Мари-Изабель с восторгом любуется радостью обычно ужасно сосредоточенной, целеустремлённой, много трудящейся матери: только заплетая косы, она находила время рассказать дочке сказку. Зато уж это была всем сказкам сказка! Про то, как по тортам, которые она уже испекла и ещё испечёт, как по камешкам, они смогут перебежать от скудной тоскливой жизни наёмного работника на свой сладкий берег кондитерского вдохновения и самостоятельности! Каждый заработанный мамой франк приближал их к её мечте.

Священнодействие началось загодя. Накануне в ночь на лёд отправились брусочки сливочного масла и плитки тёмного шоколада, вокруг витали ароматы ванили и роз. Колобки нежного песочного теста, тщательно укутанные в прозрачные целлофановые пелёнки, улеглись отдыхать в холодильнике до утра. Мари-Изабель, прежде чем закрыть дверцу, поцеловала их круглые щёки. В мисочках с коньяком и ромом блаженствовали и наливались пьяными соками изюм и сушёная вишня.

Но самое главное случилось раньше!

Поразительная ловкость, с какой мамочка, не глядя, отделяла белки от желтков, чтобы эти прозрачные скользости превратить в горы белого безе, давно не изумляли почти уже взрослую Мари-Изабель. У мамы в руках и серебристый венчик сновал, как в швейной машинке «Зингер» на самой большой скорости только и блестит челнок! И потому ничего удивительного, и Мари-Изабель косится на абрикосы и малину, в один слой, как бусы на витрине, торжественно лежащие на гладком белом полотенце.

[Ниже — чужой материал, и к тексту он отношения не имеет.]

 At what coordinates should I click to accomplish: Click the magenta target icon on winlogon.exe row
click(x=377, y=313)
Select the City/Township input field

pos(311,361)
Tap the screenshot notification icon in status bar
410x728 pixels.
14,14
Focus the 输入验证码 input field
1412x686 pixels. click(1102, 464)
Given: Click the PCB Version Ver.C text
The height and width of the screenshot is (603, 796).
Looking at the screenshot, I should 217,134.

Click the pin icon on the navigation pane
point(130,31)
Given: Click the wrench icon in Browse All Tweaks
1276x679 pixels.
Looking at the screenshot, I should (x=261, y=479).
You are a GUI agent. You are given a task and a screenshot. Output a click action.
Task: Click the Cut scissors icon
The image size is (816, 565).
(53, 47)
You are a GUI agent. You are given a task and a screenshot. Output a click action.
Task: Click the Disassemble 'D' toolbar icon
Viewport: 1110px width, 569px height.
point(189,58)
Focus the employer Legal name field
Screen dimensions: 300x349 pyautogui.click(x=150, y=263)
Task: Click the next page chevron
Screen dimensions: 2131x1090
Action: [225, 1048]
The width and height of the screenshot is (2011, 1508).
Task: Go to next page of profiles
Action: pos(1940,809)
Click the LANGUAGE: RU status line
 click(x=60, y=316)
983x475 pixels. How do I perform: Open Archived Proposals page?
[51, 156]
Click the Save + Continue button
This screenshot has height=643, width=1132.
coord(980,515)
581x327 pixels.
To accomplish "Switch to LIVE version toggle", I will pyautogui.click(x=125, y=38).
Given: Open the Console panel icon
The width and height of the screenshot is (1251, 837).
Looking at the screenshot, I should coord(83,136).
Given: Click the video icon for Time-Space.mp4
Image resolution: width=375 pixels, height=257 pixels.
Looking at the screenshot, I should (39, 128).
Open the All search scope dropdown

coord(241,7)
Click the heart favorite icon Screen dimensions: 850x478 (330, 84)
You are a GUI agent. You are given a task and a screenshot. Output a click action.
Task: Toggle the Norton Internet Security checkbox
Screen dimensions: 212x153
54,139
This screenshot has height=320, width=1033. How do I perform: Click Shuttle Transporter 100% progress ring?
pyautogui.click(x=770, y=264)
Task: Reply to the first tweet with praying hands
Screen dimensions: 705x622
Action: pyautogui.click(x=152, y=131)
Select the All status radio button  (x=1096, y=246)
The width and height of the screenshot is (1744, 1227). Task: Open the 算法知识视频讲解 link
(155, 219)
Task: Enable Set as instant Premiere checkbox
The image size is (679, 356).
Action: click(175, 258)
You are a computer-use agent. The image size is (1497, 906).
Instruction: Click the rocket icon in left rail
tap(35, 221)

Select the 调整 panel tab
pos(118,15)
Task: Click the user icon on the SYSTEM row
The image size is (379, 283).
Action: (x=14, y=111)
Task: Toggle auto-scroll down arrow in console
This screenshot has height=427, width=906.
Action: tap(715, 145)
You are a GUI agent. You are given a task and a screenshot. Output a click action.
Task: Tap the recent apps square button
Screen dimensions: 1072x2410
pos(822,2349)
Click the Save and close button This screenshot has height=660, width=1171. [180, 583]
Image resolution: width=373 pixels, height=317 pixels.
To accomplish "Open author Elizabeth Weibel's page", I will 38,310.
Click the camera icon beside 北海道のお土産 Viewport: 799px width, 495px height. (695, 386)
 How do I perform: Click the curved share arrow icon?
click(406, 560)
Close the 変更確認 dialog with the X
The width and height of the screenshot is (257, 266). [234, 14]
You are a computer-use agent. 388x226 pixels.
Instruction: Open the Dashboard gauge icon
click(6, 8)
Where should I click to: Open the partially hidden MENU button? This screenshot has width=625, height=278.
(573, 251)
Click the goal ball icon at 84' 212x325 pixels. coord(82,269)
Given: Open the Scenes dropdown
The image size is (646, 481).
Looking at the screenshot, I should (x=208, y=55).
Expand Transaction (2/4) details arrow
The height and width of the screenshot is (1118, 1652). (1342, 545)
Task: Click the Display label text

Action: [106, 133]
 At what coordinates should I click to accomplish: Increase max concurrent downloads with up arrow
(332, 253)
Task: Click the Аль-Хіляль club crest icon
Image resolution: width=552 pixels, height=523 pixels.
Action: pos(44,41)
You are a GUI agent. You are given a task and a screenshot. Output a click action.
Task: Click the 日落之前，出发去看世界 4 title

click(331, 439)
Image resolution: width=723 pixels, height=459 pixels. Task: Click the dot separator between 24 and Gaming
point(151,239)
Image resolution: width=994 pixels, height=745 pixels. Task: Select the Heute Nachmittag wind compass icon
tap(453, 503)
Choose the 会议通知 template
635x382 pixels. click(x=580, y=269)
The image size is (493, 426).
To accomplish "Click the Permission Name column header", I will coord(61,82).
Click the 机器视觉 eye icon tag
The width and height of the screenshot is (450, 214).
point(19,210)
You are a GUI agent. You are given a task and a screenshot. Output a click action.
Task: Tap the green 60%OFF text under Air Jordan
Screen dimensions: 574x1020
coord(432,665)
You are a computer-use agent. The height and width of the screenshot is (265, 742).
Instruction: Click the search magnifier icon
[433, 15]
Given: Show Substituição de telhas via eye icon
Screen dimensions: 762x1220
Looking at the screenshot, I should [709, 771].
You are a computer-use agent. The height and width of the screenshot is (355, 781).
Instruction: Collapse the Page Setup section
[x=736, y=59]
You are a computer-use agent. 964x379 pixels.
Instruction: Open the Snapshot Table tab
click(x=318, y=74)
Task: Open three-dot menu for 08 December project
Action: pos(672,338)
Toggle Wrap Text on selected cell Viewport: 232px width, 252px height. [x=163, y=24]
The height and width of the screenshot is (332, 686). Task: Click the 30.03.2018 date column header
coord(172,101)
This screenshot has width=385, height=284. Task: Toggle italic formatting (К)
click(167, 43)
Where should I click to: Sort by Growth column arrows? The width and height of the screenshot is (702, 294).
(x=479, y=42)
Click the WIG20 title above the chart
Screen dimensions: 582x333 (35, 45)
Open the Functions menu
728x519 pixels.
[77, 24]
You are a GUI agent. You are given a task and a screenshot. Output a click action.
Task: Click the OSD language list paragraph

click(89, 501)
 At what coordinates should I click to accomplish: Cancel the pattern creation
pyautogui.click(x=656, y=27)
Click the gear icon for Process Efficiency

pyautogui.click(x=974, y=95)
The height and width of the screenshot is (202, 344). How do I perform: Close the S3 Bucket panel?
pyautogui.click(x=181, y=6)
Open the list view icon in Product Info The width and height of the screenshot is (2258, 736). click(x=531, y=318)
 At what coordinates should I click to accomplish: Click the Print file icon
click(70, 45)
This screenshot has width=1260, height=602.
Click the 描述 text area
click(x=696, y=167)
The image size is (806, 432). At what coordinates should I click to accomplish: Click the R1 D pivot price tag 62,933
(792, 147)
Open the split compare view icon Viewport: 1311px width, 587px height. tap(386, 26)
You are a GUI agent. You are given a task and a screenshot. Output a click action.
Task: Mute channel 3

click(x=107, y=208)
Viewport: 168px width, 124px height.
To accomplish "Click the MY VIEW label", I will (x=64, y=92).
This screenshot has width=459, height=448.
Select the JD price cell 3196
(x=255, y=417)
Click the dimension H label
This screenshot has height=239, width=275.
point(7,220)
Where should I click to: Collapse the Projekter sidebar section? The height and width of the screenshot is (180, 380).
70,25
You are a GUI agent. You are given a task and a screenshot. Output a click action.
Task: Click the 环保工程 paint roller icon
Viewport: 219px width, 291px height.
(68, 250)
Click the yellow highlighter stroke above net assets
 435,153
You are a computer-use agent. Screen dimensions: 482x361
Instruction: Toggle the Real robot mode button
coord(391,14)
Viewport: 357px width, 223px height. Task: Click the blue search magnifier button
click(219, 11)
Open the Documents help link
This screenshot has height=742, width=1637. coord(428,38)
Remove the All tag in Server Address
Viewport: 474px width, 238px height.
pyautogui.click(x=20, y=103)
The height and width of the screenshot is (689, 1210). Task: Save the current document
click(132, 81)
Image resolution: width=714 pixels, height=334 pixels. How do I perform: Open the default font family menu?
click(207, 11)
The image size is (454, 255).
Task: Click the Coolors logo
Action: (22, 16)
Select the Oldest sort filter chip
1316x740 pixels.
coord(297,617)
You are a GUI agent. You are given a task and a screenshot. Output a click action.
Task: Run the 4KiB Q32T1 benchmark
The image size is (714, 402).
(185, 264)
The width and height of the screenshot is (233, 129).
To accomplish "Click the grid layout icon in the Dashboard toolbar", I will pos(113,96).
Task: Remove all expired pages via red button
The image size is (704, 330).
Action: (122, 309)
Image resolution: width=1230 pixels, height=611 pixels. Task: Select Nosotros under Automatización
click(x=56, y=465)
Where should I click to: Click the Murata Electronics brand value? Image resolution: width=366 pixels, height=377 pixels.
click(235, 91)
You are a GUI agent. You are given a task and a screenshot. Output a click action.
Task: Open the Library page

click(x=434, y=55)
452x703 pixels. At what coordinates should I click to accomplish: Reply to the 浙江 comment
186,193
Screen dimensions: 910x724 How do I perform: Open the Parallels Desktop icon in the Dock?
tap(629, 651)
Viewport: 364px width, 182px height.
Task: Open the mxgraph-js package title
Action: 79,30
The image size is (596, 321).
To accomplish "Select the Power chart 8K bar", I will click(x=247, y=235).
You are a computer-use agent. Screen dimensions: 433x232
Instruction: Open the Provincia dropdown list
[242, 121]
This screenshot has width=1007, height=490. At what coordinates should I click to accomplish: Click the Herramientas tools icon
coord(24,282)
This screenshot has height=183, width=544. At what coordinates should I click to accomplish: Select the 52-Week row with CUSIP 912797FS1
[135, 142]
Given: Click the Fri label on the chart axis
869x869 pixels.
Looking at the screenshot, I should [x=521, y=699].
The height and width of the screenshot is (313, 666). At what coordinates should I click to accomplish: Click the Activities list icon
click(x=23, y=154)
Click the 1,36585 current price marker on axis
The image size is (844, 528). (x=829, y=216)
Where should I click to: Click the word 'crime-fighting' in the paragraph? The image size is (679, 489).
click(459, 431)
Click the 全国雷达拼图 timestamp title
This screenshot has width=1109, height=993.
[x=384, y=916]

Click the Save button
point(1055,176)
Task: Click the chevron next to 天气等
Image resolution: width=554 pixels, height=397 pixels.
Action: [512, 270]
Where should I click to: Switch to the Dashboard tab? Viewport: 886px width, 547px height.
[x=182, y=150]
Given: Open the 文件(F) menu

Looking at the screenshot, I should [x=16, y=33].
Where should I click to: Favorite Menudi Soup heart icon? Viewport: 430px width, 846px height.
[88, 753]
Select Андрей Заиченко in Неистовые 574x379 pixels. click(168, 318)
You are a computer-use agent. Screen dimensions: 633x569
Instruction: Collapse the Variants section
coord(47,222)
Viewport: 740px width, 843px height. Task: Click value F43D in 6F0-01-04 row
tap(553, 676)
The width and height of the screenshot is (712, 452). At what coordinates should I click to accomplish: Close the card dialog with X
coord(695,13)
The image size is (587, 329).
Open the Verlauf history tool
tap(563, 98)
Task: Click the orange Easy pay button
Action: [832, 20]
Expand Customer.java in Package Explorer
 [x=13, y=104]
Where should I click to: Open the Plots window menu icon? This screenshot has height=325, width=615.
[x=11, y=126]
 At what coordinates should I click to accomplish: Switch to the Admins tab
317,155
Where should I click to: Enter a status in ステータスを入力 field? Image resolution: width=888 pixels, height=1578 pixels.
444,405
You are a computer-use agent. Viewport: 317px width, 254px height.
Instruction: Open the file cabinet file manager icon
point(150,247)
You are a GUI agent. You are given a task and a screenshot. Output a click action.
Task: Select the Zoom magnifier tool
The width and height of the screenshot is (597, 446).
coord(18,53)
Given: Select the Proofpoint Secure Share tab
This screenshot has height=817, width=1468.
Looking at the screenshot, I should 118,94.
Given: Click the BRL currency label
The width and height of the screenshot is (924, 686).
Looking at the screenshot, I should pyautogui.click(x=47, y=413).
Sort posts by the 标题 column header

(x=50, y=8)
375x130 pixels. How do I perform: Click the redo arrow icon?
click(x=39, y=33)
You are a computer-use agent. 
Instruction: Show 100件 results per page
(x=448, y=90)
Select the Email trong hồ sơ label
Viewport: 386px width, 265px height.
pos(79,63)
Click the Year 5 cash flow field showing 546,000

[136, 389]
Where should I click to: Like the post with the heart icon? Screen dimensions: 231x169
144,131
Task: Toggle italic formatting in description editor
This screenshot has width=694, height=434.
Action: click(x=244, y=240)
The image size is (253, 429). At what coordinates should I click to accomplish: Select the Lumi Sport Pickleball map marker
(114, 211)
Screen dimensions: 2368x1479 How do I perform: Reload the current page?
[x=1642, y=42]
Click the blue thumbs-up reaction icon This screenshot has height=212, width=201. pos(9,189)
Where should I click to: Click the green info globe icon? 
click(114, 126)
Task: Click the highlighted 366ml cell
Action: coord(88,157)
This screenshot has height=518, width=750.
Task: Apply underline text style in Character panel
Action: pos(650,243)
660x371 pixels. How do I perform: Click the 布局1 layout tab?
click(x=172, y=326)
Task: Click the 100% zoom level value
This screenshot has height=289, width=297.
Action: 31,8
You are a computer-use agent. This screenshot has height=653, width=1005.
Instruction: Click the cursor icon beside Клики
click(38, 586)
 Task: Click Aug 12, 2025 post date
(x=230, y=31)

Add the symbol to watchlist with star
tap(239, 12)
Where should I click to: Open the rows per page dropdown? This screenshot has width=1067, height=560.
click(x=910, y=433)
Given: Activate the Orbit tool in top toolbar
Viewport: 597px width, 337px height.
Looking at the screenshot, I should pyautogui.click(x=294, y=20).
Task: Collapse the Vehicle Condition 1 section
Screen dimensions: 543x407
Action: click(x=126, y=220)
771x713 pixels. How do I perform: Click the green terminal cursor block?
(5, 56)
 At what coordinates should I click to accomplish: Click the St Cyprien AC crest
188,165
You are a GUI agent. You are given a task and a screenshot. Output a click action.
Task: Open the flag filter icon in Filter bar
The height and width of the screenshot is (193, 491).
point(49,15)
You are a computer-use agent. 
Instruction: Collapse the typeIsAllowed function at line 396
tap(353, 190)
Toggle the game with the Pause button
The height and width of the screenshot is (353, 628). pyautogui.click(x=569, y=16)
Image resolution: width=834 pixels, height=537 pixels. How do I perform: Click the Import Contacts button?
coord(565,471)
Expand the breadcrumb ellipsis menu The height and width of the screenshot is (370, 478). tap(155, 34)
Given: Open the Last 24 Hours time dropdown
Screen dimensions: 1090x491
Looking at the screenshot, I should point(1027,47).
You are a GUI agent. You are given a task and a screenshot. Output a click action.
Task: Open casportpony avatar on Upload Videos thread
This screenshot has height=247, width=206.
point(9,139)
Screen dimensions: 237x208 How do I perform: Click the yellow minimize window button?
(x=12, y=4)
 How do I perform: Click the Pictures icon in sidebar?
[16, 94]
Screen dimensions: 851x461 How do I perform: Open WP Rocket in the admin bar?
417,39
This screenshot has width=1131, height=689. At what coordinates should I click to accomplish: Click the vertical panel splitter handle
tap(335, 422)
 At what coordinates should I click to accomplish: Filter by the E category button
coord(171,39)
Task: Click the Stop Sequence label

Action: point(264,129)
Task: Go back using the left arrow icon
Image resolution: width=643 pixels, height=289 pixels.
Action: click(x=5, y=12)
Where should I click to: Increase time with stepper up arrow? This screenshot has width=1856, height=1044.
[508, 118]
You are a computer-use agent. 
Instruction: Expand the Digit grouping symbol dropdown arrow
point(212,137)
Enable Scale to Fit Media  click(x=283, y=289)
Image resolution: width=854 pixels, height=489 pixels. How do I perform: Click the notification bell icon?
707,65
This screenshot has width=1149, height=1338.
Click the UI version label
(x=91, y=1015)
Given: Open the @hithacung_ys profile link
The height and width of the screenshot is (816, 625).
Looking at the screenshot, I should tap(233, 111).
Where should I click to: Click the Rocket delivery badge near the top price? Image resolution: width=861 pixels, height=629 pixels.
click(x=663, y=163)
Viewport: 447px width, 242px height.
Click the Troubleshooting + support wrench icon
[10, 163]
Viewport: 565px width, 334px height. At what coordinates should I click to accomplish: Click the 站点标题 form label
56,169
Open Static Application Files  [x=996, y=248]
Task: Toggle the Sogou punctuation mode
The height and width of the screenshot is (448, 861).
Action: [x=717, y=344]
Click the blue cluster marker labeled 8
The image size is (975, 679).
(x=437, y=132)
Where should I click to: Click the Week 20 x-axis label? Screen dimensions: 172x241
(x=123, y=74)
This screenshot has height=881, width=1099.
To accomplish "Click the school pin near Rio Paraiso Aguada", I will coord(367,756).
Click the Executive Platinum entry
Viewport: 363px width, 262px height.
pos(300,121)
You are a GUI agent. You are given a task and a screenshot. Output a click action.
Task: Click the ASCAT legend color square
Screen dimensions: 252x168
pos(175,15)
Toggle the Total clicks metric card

Но в этот раз она делает кое-что, чего дочка ещё не видела: отрезав носик у конуса с жидким тестом, мама пишет на пергаментной бумаге, ею выстлан большой противень, прописи! Ровнее, чем пишет в своей тетрадке Мари-Изабель! Аккуратные белые палочки с одинаковым расстоянием между ними через очень короткое время являются из духовки золотистыми, и когда мама дает ей попробовать тоненькое печенье, становится понятно, откуда тут у нас аромат роз!

А дальше… Происходит настоящее чудо: они будут готовить «Шарлотту». И ей доверено – конечно, под приглядом обеих дам – сделать мусс!

Замри весь мир: утихни, затаись, не отвлекай. Никаких Мари, я не оглянусь. Мой первый малиновый мусс для «Шарлотты» сейчас схватится…

Таинственно и невидимо растапливается желатин. «Дай-ка я», – говорит мама и добавляет, что положено… Для девочки пяти лет это не сравнится ни с чем. Сейчас… Сейчас останется взбить в мисочке рассвет с закатом, восход с зарей, румянец с поцелуем – малину с тёплым желатиновым молоком – и, едва дыша, путаясь своими руками с мамиными, вместе заполнить хоровод из тоненьких золотисто-розовых печений этим облаком.